Cracking Down On The Homeless
For more years than he cares to remember, John Dumont has called home the doorways and alleyways of downtown San Francisco. For most of that time, the city paid little mind to the 50-year-old former paramedic and his cartful of possessions. That indifference vanished last month when a police officer found him sitting on the sidewalk in front of a Wells Fargo ATM and issued a $76 ticket and a court summons. Then one morning last week, Dumont says, he was awakened by a cop kicking him in the foot and telling him to move on. "It gets worse every day," says Dumont. "If I were sleeping in front of a store, I'd understand it. But now the cops come after you even when the store owner hasn't called them."
Dumont has been getting off easy compared with some of his brethren. Cities across the U.S. are toughening the rules of engagement in the war on homelessness. Thirty-five municipalities, from Tampa, Fla., to Tucson, Ariz., are enacting or enforcing punitive anti-vagrancy ordinances, banning everything from loitering on median strips to getting food handouts in public parks. Fed up with the homeless, who, they say, are increasingly aggressive, violent and bad for business, at least 24 cities now conduct nightly "police sweeps" of their streets. In New York City, Mayor Rudy Giuliani vowed to clamp down after a homeless man seriously injured a woman by slamming her head with a brick. Giuliani ordered that all "able-bodied" homeless people must go to work or risk losing their city-provided shelter and possibly their children to foster care. The decree raised an outcry from civil libertarians and clergy as well as his likely rival for a Senate seat, Hillary Clinton, and TV talk-show host Rosie O'Donnell, who blasted Giuliani for being "out of control."
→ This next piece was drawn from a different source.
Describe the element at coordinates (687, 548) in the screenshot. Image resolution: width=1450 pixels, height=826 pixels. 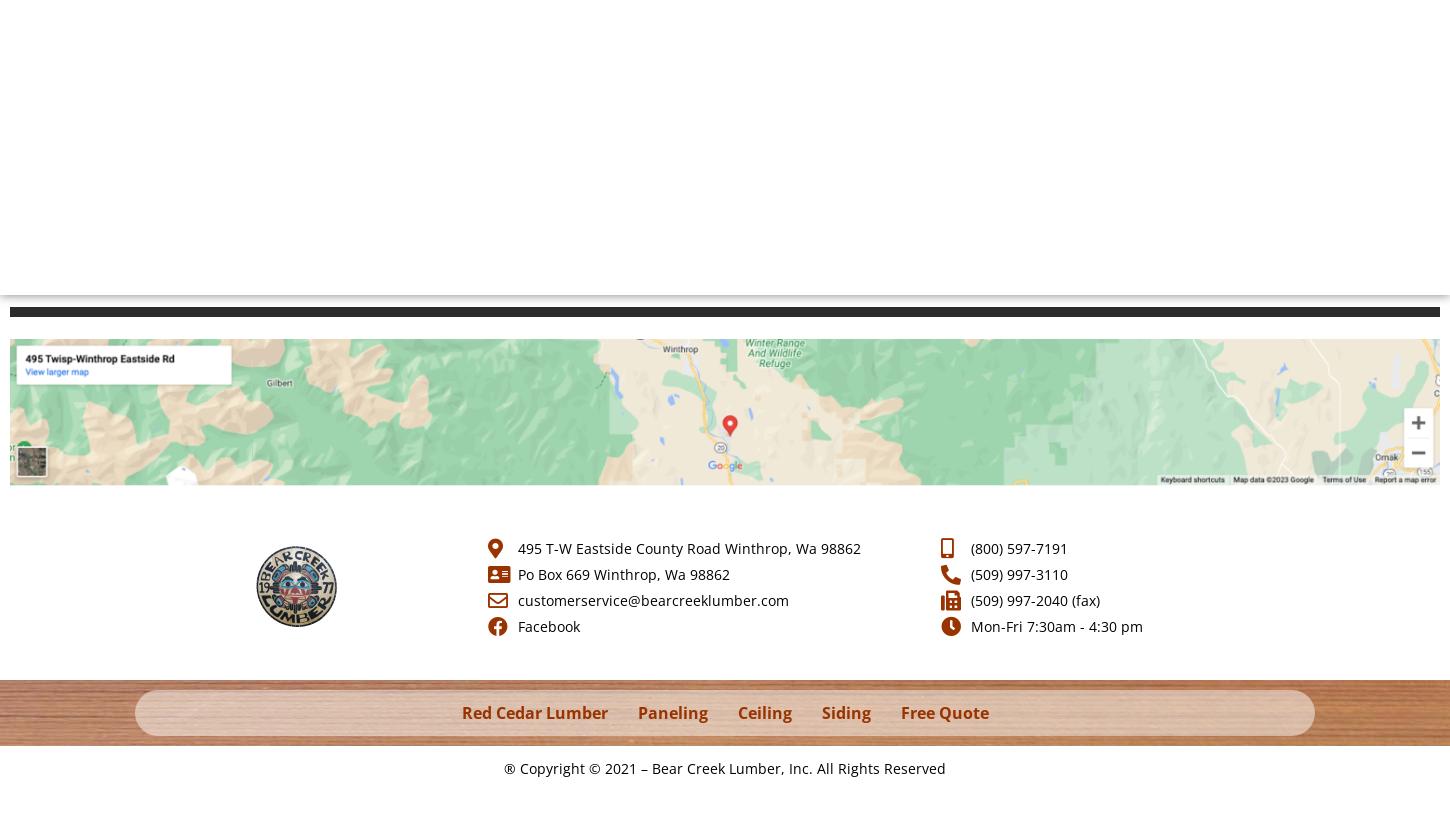
I see `'495 T-W Eastside County Road Winthrop, Wa 98862'` at that location.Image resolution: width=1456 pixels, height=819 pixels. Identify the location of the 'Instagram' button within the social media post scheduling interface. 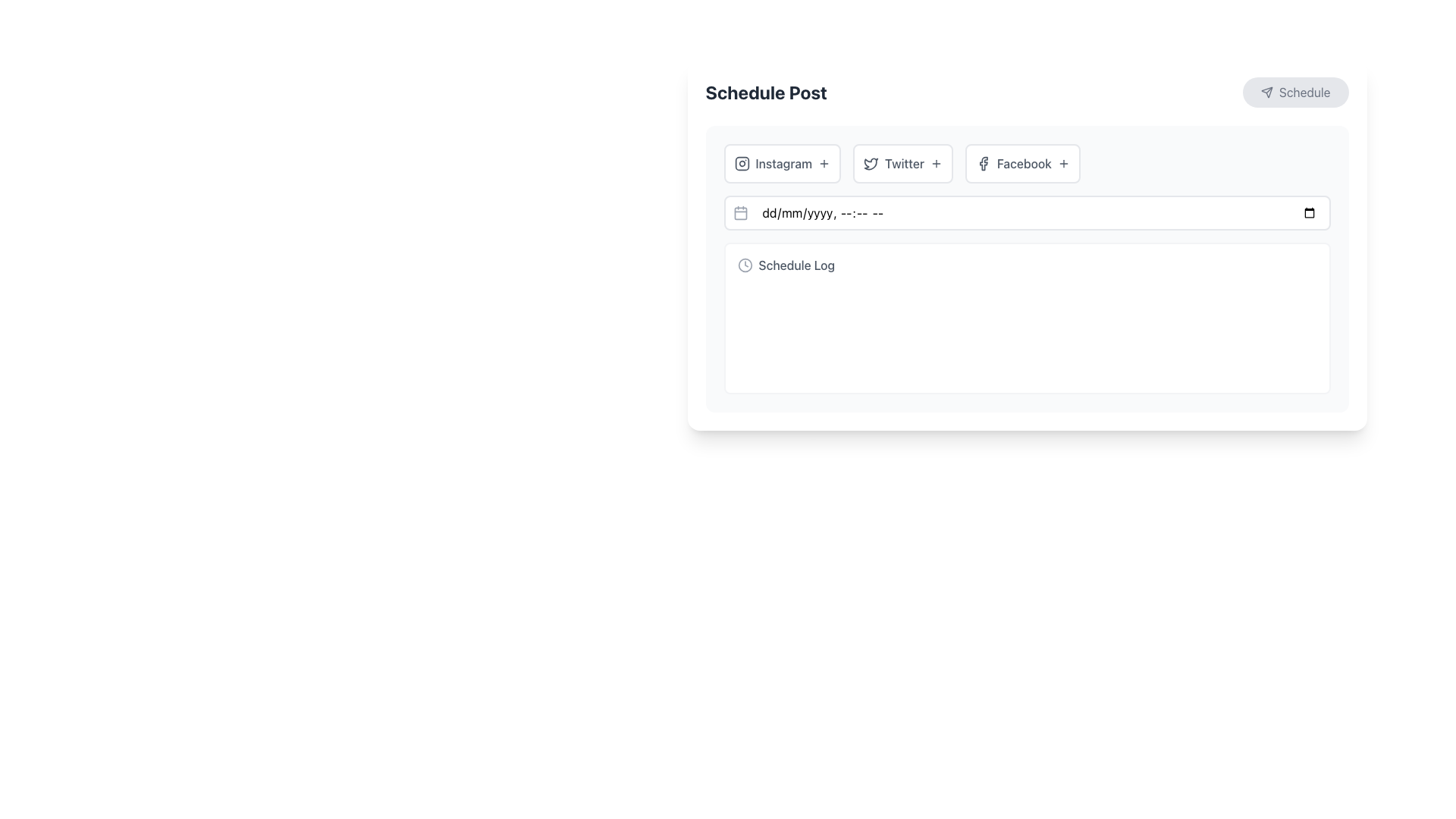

This tough-love approach to the homeless is a relatively recent phenomenon. Back in the 1980s, when Americans rated the issue an urgent priority, Congress passed a landmark law to give homeless people a variety of housing, health-care and job programs. In 1986 an outpouring of almost 6 million people locked hands to form a 4,152-mile human chain, Hands Across America, to raise some $15 million for the cause. Popular concern about the homeless eased in recent years as the economy boomed, but the stubborn visibility of the problem--coupled with high-profile incidents like the warehouse blaze in Worcester, Mass., in which a homeless couple allegedly set a fire by accident that killed six fire fighters--has once again put the issue in the headlines.
While measuring the size of the homeless population is an imprecise business, most evidence indicates the numbers are swelling. The demand for emergency shelter has grown every year since 1985 and leaped 11% in 1998, according to a study published last year by the U.S. Conference of Mayors. In New York City the number of homeless has grown more than 9% this year. Experts suspect the frothy economy is partly to blame. It has in many cases driven housing rentals beyond the reach of minimum-wage workers.